▼
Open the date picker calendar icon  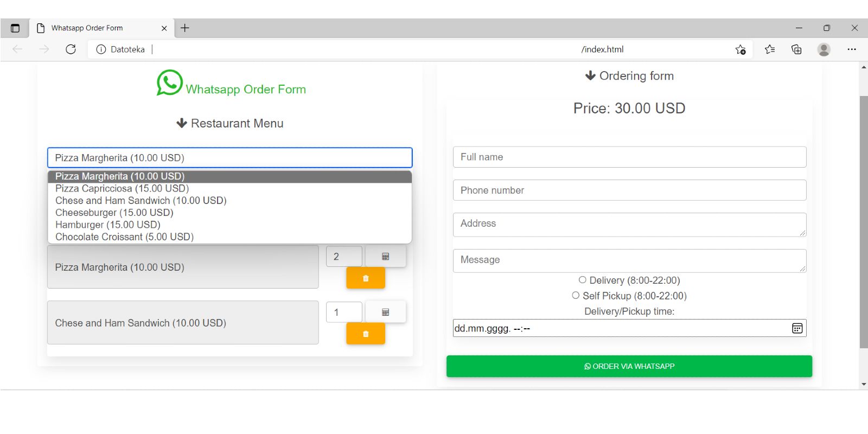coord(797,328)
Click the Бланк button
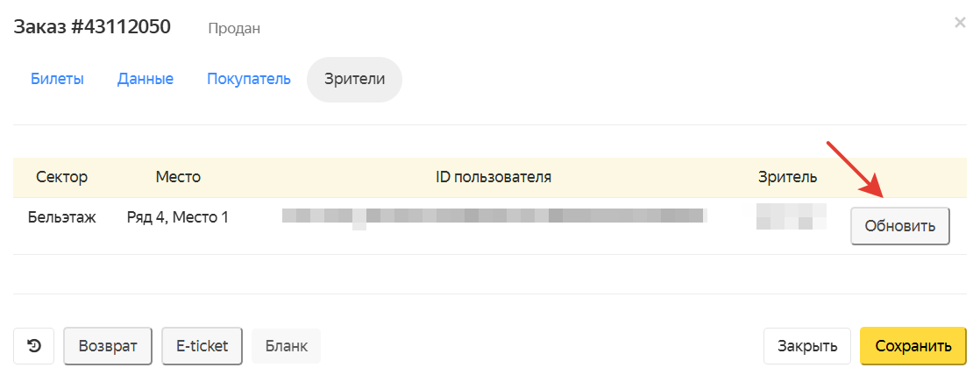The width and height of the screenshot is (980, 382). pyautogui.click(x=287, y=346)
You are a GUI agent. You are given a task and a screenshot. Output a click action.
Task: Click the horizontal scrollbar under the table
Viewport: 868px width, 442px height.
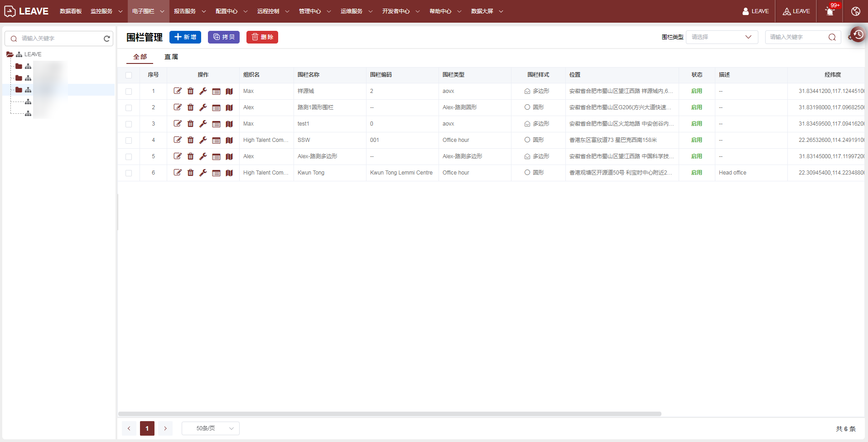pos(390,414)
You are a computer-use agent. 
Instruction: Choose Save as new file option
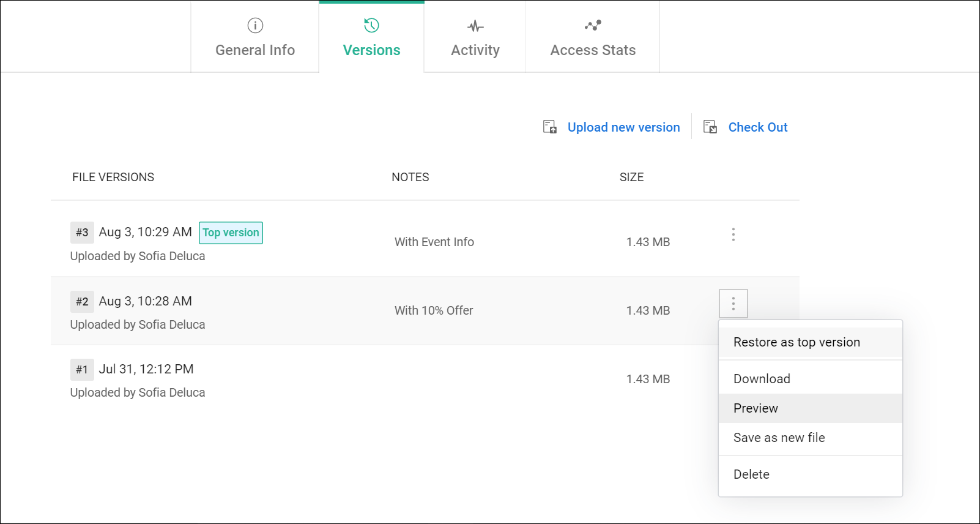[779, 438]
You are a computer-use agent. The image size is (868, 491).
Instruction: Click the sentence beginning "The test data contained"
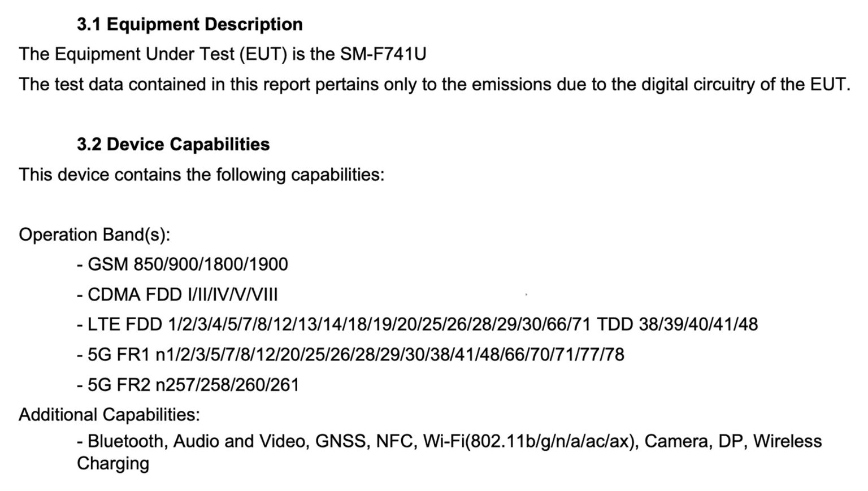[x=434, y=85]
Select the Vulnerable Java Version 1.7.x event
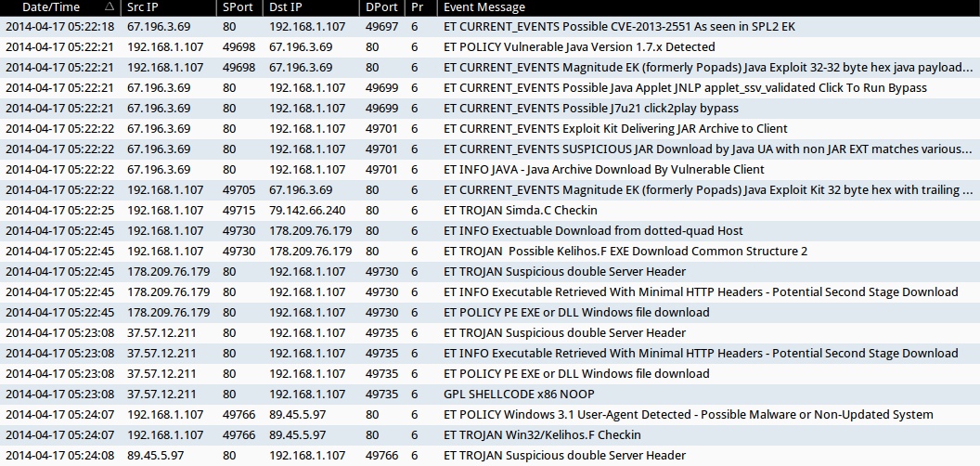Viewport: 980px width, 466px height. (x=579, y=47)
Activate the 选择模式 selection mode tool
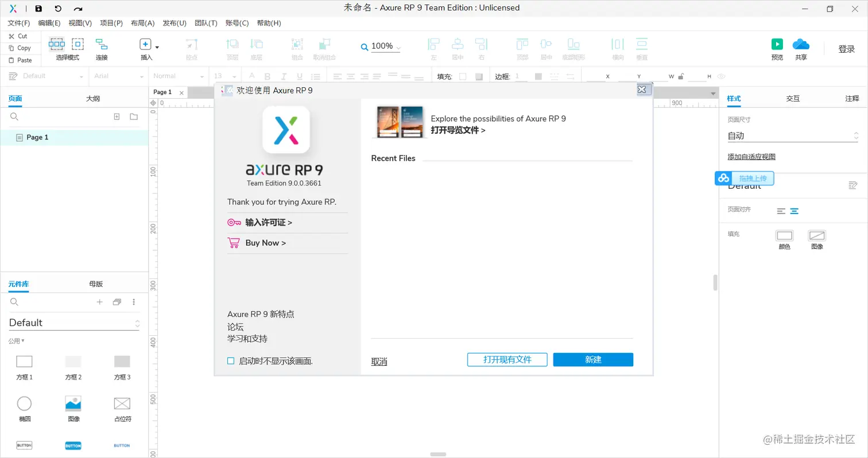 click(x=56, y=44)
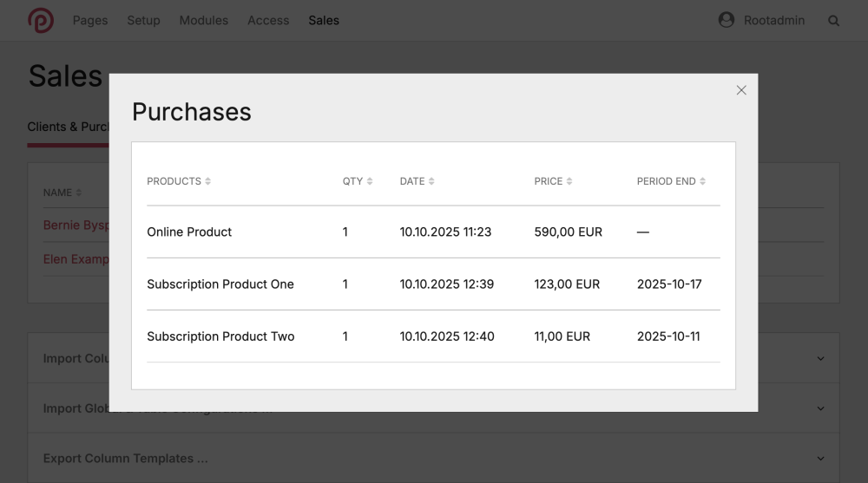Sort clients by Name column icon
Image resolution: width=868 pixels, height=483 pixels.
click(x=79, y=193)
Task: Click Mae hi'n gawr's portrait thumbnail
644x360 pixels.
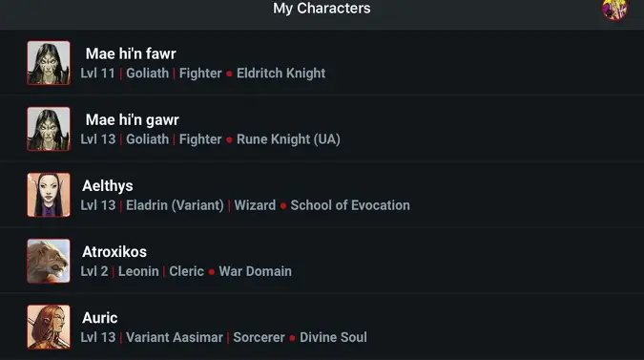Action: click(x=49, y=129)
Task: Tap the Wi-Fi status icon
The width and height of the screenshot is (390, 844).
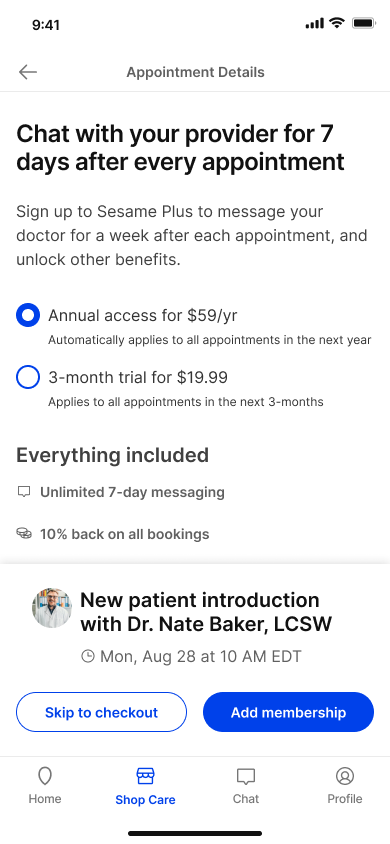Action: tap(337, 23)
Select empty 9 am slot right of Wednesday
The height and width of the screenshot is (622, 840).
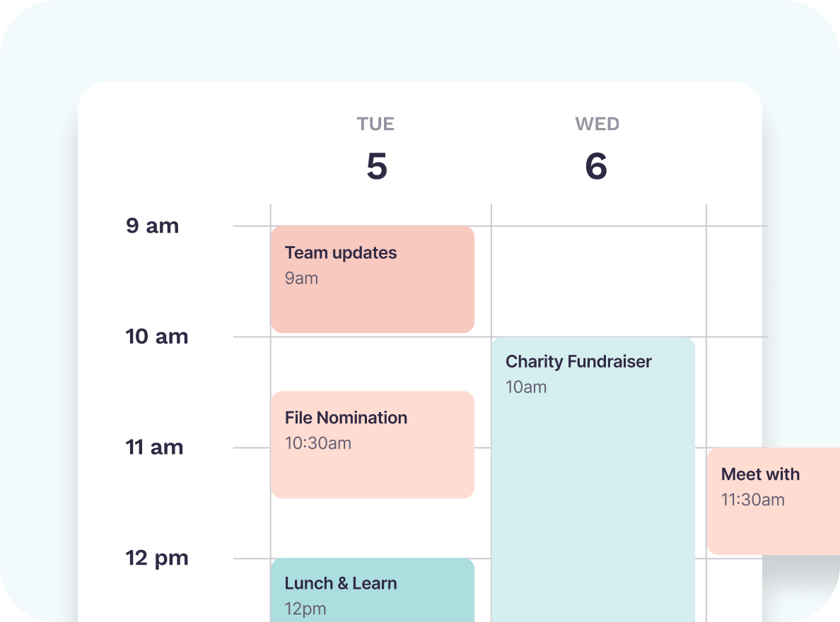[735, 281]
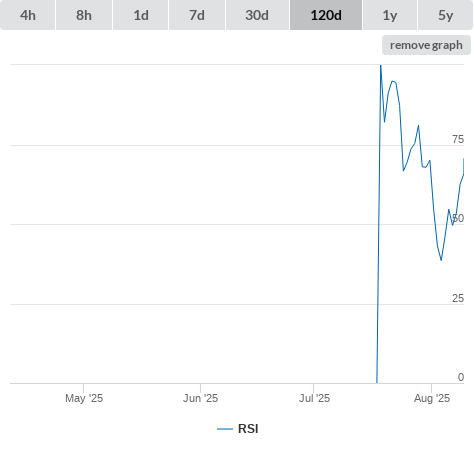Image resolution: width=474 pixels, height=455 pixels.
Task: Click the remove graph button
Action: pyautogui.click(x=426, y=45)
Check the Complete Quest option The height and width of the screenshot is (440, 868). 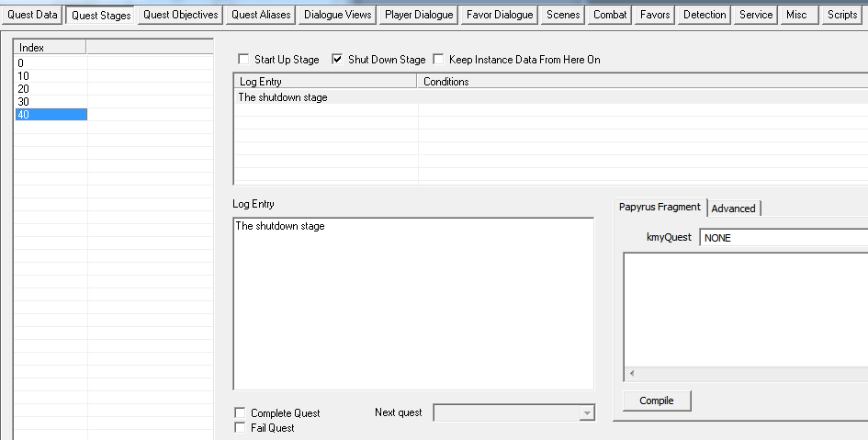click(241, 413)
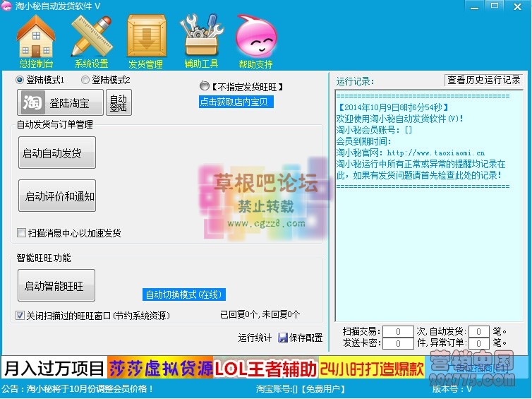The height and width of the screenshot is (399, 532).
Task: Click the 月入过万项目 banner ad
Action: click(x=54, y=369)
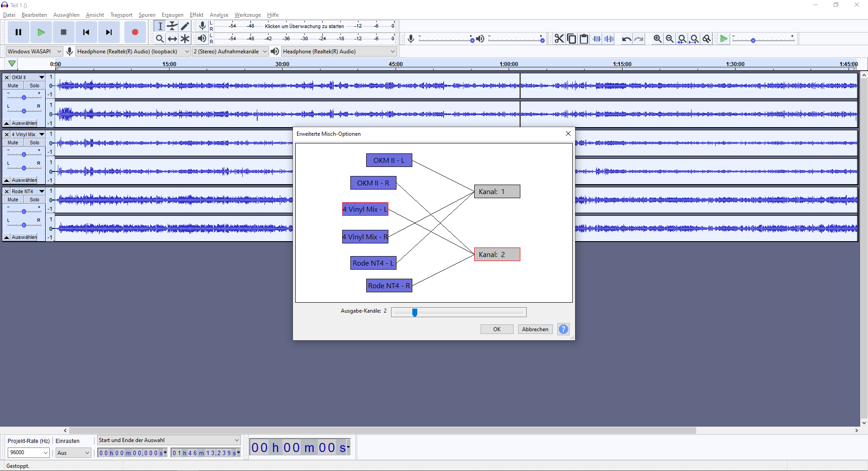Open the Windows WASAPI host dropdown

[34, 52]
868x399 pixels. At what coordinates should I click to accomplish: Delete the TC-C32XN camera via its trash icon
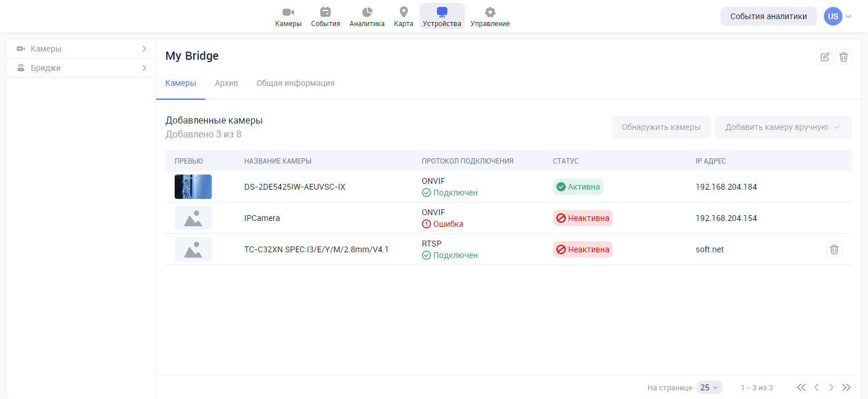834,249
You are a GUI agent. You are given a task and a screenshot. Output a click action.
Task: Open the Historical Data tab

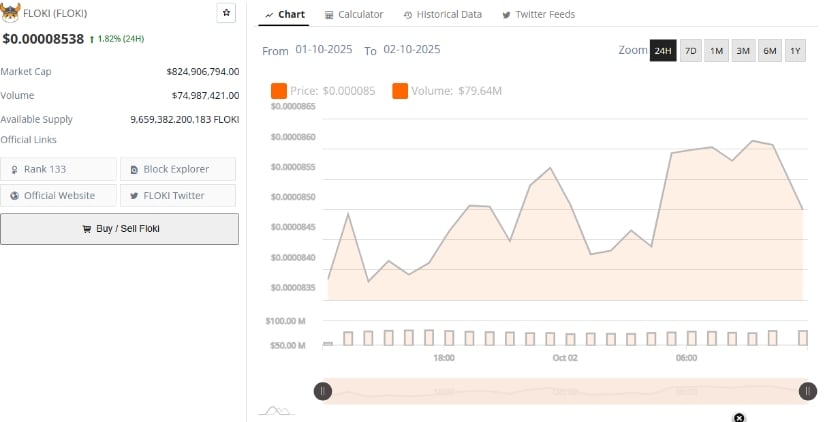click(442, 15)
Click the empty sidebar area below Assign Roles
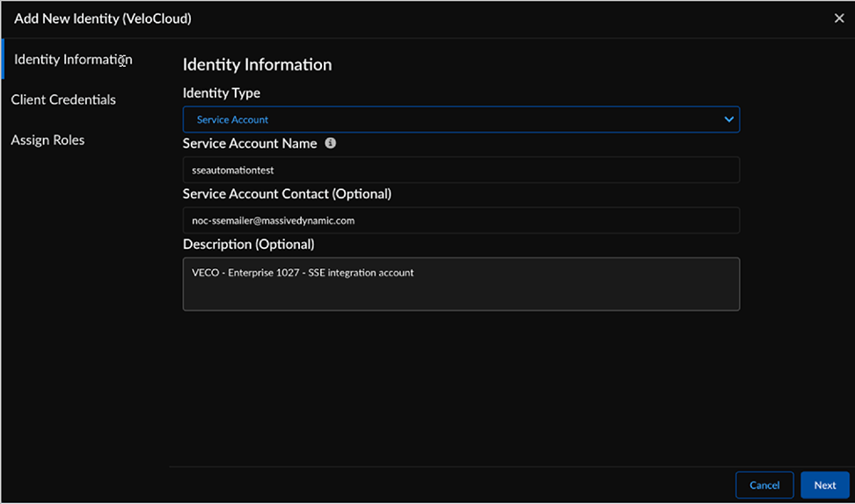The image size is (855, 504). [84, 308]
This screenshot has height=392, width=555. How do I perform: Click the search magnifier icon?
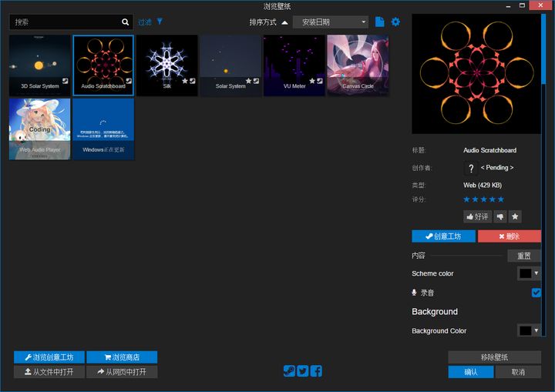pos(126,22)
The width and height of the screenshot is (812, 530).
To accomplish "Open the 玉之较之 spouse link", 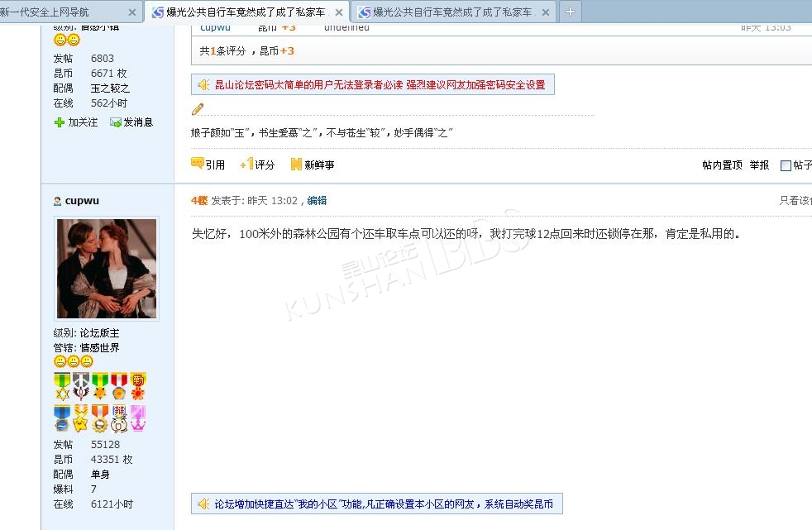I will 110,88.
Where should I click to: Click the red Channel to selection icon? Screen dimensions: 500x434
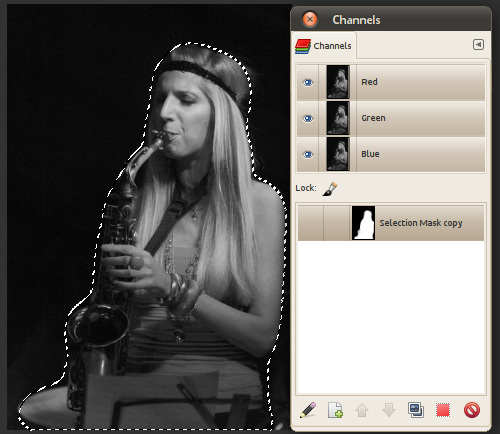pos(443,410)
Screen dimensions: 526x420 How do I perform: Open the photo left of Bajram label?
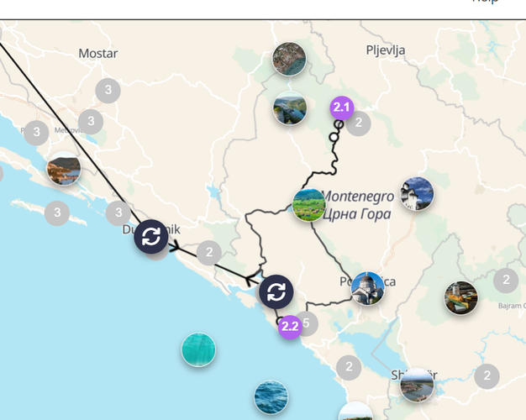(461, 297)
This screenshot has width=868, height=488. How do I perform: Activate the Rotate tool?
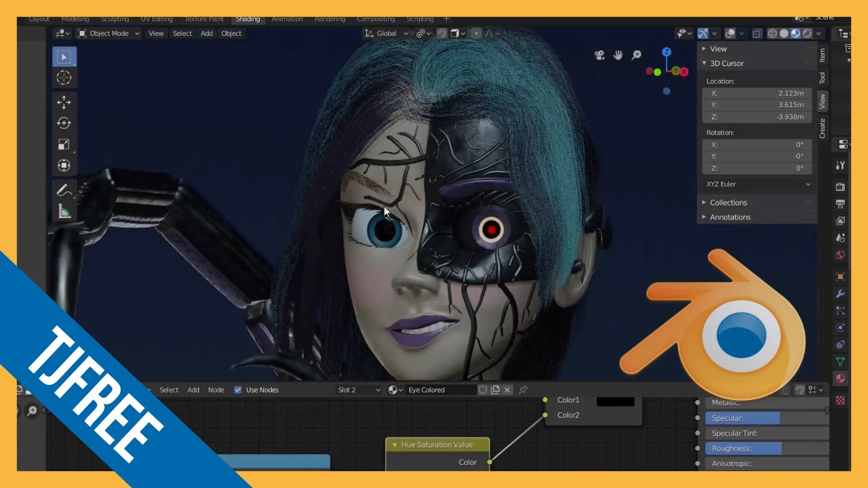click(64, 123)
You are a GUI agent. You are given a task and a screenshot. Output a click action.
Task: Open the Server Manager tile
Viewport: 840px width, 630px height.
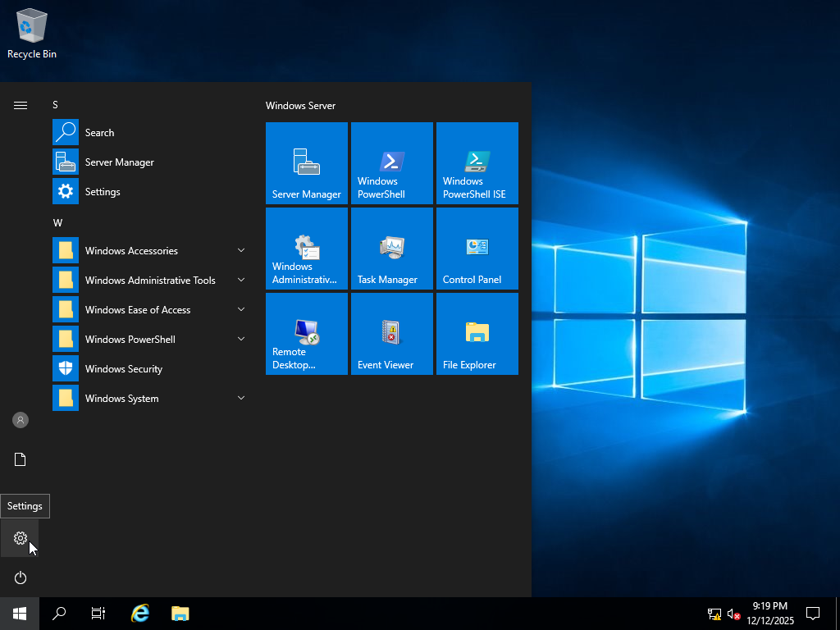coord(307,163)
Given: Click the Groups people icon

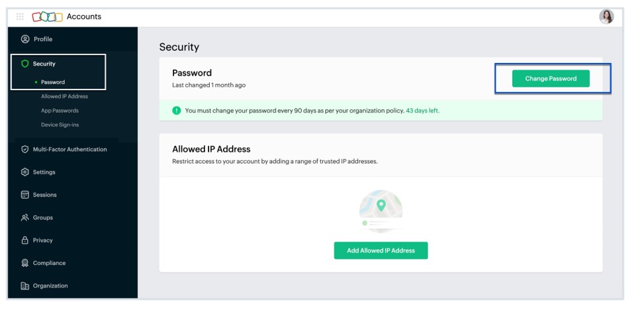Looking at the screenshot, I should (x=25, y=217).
▲
## The task
Output nothing but the lines from the one containing "Where should I" to the end of the listing, both ends included, reproduced exactly. Pictures stay out.

## Solution
Where should I click to: Click the red Channel to selection icon? Screen dimensions: 500x434
pos(443,410)
Screen dimensions: 526x420 How do I perform: Open the photo left of Bajram label?
(461, 297)
This screenshot has width=868, height=488. How do I perform: Activate the Rotate tool?
click(64, 123)
You are a GUI agent. You are given a task and a screenshot. Output a click action.
Task: Open the Server Manager tile
Viewport: 840px width, 630px height.
coord(307,163)
Given: Click the Groups people icon

Looking at the screenshot, I should (x=25, y=217).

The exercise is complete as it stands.